» TRY IT:
The expected reply is all of the data, returned exactly.

» Stored data entries:
:::

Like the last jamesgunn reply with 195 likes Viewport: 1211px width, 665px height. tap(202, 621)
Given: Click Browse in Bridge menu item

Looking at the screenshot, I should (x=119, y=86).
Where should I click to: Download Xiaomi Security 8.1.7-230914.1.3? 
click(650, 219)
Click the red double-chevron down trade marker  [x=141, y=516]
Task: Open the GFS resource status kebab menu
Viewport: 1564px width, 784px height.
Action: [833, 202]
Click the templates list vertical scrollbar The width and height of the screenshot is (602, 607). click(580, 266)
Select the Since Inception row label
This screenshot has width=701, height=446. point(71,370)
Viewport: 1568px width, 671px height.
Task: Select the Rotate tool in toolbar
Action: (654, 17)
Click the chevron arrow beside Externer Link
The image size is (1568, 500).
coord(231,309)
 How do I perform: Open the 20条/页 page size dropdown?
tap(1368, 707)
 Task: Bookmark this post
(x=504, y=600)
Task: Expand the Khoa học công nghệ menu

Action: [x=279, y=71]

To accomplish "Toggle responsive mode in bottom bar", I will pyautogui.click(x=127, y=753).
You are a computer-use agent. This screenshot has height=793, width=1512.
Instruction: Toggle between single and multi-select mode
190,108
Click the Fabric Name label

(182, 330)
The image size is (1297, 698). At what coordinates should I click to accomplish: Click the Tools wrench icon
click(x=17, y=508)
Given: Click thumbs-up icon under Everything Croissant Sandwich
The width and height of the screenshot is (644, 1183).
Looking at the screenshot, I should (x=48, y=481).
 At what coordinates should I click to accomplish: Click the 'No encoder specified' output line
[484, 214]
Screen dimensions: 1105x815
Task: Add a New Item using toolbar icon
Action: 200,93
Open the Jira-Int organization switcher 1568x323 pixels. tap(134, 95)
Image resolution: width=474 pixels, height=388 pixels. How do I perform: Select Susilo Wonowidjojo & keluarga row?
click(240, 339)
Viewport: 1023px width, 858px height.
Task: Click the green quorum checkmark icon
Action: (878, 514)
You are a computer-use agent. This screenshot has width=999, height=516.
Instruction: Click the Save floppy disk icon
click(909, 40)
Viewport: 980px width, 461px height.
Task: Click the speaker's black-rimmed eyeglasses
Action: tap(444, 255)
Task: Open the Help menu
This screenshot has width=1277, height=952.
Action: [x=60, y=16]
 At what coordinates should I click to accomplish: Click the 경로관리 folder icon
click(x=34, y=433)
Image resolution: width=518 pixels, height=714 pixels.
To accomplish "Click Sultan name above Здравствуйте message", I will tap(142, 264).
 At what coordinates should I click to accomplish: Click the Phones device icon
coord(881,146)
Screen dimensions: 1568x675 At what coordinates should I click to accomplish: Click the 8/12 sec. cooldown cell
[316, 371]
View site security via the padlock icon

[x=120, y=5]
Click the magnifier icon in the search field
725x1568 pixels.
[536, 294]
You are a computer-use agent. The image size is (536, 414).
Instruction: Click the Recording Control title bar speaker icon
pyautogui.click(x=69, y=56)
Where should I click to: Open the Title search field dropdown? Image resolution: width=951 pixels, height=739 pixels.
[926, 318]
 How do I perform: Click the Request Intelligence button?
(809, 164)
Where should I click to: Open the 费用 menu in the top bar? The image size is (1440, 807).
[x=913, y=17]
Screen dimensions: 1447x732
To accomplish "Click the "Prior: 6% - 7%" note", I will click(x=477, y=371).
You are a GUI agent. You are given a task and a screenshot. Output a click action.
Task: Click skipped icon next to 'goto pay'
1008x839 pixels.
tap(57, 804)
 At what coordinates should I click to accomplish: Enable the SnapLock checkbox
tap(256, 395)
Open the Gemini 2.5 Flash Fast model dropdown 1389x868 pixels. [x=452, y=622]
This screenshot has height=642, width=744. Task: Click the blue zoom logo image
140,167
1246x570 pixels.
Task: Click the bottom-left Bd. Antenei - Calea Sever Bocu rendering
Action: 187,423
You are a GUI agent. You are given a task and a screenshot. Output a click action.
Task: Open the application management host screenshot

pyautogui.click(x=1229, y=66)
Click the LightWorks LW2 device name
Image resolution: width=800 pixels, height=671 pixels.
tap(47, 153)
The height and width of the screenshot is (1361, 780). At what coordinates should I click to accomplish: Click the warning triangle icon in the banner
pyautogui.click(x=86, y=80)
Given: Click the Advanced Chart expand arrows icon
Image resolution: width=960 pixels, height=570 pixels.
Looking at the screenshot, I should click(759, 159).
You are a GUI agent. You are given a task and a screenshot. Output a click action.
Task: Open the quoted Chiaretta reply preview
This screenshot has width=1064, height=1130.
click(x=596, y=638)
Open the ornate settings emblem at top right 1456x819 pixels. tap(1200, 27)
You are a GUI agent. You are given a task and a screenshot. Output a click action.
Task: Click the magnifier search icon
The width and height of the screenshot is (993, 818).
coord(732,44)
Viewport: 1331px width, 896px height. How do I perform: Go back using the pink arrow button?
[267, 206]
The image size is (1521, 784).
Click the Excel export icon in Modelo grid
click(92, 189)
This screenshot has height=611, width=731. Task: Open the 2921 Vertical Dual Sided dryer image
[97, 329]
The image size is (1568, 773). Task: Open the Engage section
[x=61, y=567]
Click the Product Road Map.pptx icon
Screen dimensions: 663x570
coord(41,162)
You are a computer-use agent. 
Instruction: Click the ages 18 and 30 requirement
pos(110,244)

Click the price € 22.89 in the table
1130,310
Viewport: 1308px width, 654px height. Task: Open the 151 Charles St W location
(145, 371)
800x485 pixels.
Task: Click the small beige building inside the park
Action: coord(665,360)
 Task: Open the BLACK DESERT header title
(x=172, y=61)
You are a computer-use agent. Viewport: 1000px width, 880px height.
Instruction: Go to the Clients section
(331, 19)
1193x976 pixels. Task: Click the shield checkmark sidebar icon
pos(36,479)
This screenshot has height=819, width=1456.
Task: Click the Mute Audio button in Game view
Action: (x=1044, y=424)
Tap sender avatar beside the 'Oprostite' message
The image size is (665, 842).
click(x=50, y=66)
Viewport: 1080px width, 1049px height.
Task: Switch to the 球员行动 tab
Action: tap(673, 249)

:::

» ANSWER TO THE EXERCISE:
Like the last jamesgunn reply with 195 likes Viewport: 1211px width, 665px height. tap(202, 621)
Given: Click Browse in Bridge menu item

Looking at the screenshot, I should (x=119, y=86).
Where should I click to: Download Xiaomi Security 8.1.7-230914.1.3? 
click(650, 219)
Click the red double-chevron down trade marker  [x=141, y=516]
Task: Open the GFS resource status kebab menu
Viewport: 1564px width, 784px height.
Action: [833, 202]
Click the templates list vertical scrollbar The width and height of the screenshot is (602, 607). click(580, 266)
Select the Since Inception row label
This screenshot has width=701, height=446. point(71,370)
Viewport: 1568px width, 671px height.
Task: Select the Rotate tool in toolbar
Action: (654, 17)
Click the chevron arrow beside Externer Link
The image size is (1568, 500).
coord(231,309)
 How do I perform: Open the 20条/页 page size dropdown?
tap(1368, 707)
 Task: Bookmark this post
(x=504, y=600)
Task: Expand the Khoa học công nghệ menu

Action: [x=279, y=71]

To accomplish "Toggle responsive mode in bottom bar", I will pyautogui.click(x=127, y=753).
You are a computer-use agent. This screenshot has height=793, width=1512.
Instruction: Toggle between single and multi-select mode
190,108
Click the Fabric Name label

(182, 330)
The image size is (1297, 698). At what coordinates should I click to accomplish: Click the Tools wrench icon
click(x=17, y=508)
Given: Click thumbs-up icon under Everything Croissant Sandwich
The width and height of the screenshot is (644, 1183).
Looking at the screenshot, I should (x=48, y=481).
 At what coordinates should I click to accomplish: Click the 'No encoder specified' output line
[484, 214]
Screen dimensions: 1105x815
Task: Add a New Item using toolbar icon
Action: 200,93
Open the Jira-Int organization switcher 1568x323 pixels. tap(134, 95)
Image resolution: width=474 pixels, height=388 pixels. How do I perform: Select Susilo Wonowidjojo & keluarga row?
click(240, 339)
Viewport: 1023px width, 858px height.
Task: Click the green quorum checkmark icon
Action: (878, 514)
You are a computer-use agent. This screenshot has width=999, height=516.
Instruction: Click the Save floppy disk icon
click(909, 40)
Viewport: 980px width, 461px height.
Task: Click the speaker's black-rimmed eyeglasses
Action: tap(444, 255)
Task: Open the Help menu
This screenshot has width=1277, height=952.
Action: [x=60, y=16]
 At what coordinates should I click to accomplish: Click the 경로관리 folder icon
click(x=34, y=433)
Image resolution: width=518 pixels, height=714 pixels.
To accomplish "Click Sultan name above Здравствуйте message", I will tap(142, 264).
 At what coordinates should I click to accomplish: Click the Phones device icon
coord(881,146)
Screen dimensions: 1568x675 At what coordinates should I click to accomplish: Click the 8/12 sec. cooldown cell
[316, 371]
View site security via the padlock icon

[x=120, y=5]
Click the magnifier icon in the search field
725x1568 pixels.
[536, 294]
You are a computer-use agent. The image size is (536, 414).
Instruction: Click the Recording Control title bar speaker icon
pyautogui.click(x=69, y=56)
Where should I click to: Open the Title search field dropdown? Image resolution: width=951 pixels, height=739 pixels.
[926, 318]
 How do I perform: Click the Request Intelligence button?
(809, 164)
Where should I click to: Open the 费用 menu in the top bar? The image size is (1440, 807).
[x=913, y=17]
Screen dimensions: 1447x732
To accomplish "Click the "Prior: 6% - 7%" note", I will click(x=477, y=371).
You are a GUI agent. You are given a task and a screenshot. Output a click action.
Task: Click skipped icon next to 'goto pay'
1008x839 pixels.
tap(57, 804)
 At what coordinates should I click to accomplish: Enable the SnapLock checkbox
tap(256, 395)
Open the Gemini 2.5 Flash Fast model dropdown 1389x868 pixels. [x=452, y=622]
This screenshot has height=642, width=744. Task: Click the blue zoom logo image
140,167
1246x570 pixels.
Task: Click the bottom-left Bd. Antenei - Calea Sever Bocu rendering
Action: 187,423
You are a GUI agent. You are given a task and a screenshot. Output a click action.
Task: Open the application management host screenshot

pyautogui.click(x=1229, y=66)
Click the LightWorks LW2 device name
Image resolution: width=800 pixels, height=671 pixels.
tap(47, 153)
The height and width of the screenshot is (1361, 780). At what coordinates should I click to accomplish: Click the warning triangle icon in the banner
pyautogui.click(x=86, y=80)
Given: Click the Advanced Chart expand arrows icon
Image resolution: width=960 pixels, height=570 pixels.
Looking at the screenshot, I should click(759, 159).
You are a GUI agent. You are given a task and a screenshot. Output a click action.
Task: Open the quoted Chiaretta reply preview
This screenshot has width=1064, height=1130.
click(x=596, y=638)
Open the ornate settings emblem at top right 1456x819 pixels. tap(1200, 27)
You are a GUI agent. You are given a task and a screenshot. Output a click action.
Task: Click the magnifier search icon
The width and height of the screenshot is (993, 818).
coord(732,44)
Viewport: 1331px width, 896px height. How do I perform: Go back using the pink arrow button?
[267, 206]
The image size is (1521, 784).
Click the Excel export icon in Modelo grid
click(92, 189)
This screenshot has height=611, width=731. Task: Open the 2921 Vertical Dual Sided dryer image
[97, 329]
The image size is (1568, 773). Task: Open the Engage section
[x=61, y=567]
Click the Product Road Map.pptx icon
Screen dimensions: 663x570
coord(41,162)
You are a computer-use agent. 
Instruction: Click the ages 18 and 30 requirement
pos(110,244)

Click the price € 22.89 in the table
1130,310
Viewport: 1308px width, 654px height. Task: Open the 151 Charles St W location
(145, 371)
800x485 pixels.
Task: Click the small beige building inside the park
Action: coord(665,360)
 Task: Open the BLACK DESERT header title
(x=172, y=61)
You are a computer-use agent. Viewport: 1000px width, 880px height.
Instruction: Go to the Clients section
(331, 19)
1193x976 pixels. Task: Click the shield checkmark sidebar icon
pos(36,479)
This screenshot has height=819, width=1456.
Task: Click the Mute Audio button in Game view
Action: (x=1044, y=424)
Tap sender avatar beside the 'Oprostite' message
The image size is (665, 842).
click(x=50, y=66)
Viewport: 1080px width, 1049px height.
Task: Switch to the 球员行动 tab
Action: tap(673, 249)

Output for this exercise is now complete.